Текст для чтения:
● ● ● ●

– Сходите на выставку и посмотрите книгу отзывов. Во-первых, такого материала на всем пространстве урало-сибирской зоны больше нет, люди это видят впервые и ощущают красоту. В чем мой выигрыш? Коллекция становится публичной, она получает оценку серьезных деятелей искусств. К примеру, мою коллекцию японской гравюры уже посмотрели специалисты Музея Востока, Екатеринбург специалистов приглашал, все дали высокую оценку. Если профессионалы и зрители высоко оценили коллекцию – значит, не напрасны мои усилия. А главное – пришли молодые люди, посмотрели. Не факт, что они поняли что-то, но на их будущем это может сказаться. У людей в душах что-то откладывается, отблеск, отзвук остается, который может со временем сдвинуть человека в сторону лучшего. Сегодня планета больна и общество больно, заражено вирусом потребления. Мы говорим «кризис», какой кризис? Никакого кризиса нет, надо просто уменьшать потребление и сохранять природу. Больше того, что необходимо, все равно не съесть, больше не отъездить... а искусства хорошего не так много, и оно будит внутренние силы, разум, чтобы мы двигались в нужном направлении, правильный путь выбрали. Вот ради чего все.
– Но вам важно, чтобы в афише стояло ваше имя?
– Нет, меня это не беспокоит. Многие коллекционеры вообще не хотят светиться.

● ● ● ●

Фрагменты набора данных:
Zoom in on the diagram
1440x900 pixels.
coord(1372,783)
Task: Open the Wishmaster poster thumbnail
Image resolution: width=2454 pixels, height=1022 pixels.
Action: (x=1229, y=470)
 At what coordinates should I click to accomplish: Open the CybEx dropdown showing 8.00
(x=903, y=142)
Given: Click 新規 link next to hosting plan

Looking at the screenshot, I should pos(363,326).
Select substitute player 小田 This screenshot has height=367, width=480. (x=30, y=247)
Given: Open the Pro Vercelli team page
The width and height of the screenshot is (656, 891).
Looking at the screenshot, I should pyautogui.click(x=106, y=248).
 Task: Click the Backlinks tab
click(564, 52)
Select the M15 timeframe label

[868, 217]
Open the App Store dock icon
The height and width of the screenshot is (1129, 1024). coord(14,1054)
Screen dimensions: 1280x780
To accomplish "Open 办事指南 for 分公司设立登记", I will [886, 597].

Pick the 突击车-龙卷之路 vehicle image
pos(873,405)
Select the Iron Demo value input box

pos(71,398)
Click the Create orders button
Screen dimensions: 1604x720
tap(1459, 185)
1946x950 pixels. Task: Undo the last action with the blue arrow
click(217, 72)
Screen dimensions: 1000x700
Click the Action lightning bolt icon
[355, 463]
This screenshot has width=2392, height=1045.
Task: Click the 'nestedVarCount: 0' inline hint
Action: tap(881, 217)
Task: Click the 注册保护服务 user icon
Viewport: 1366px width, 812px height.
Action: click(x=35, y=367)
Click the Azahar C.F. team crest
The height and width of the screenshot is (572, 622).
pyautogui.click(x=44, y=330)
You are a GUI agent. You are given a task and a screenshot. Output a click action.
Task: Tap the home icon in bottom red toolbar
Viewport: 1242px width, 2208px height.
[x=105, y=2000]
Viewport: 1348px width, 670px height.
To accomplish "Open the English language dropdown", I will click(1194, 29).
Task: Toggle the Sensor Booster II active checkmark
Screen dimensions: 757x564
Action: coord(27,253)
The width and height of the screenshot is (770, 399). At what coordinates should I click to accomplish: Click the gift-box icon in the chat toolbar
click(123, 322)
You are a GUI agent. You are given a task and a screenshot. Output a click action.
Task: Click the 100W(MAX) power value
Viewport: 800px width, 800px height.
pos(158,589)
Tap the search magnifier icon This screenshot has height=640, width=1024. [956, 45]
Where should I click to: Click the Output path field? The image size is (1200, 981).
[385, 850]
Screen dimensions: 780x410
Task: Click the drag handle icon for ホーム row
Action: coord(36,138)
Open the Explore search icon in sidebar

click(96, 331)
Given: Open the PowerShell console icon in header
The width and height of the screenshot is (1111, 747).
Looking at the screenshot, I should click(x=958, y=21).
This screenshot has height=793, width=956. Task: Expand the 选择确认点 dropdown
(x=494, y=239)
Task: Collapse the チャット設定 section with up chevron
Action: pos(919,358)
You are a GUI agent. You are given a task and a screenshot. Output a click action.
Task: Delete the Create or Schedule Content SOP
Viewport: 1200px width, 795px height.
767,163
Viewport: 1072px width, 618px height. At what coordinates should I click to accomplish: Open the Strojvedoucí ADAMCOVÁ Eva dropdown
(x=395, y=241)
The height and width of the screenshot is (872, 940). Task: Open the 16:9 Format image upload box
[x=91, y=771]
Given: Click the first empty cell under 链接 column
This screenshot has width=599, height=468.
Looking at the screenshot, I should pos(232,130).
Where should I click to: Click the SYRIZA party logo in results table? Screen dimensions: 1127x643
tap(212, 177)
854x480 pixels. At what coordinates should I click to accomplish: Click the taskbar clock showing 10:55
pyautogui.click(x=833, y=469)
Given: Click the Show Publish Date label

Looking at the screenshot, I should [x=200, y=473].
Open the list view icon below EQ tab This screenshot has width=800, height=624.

● ● ● ●

Задание: Объясните в одном–трех предложениях, в чем, согласно тексту, состоит выигрыш от того, что коллекция показана на выставке. Данные для работы не понадобятся.

Выполненное задание: Коллекция становится публичной и получает оценку серьезных деятелей искусств: например, японскую гравюру уже высоко оценили специалисты Музея Востока. Высокая оценка профессионалов и зрителей означает, что усилия были не напрасны.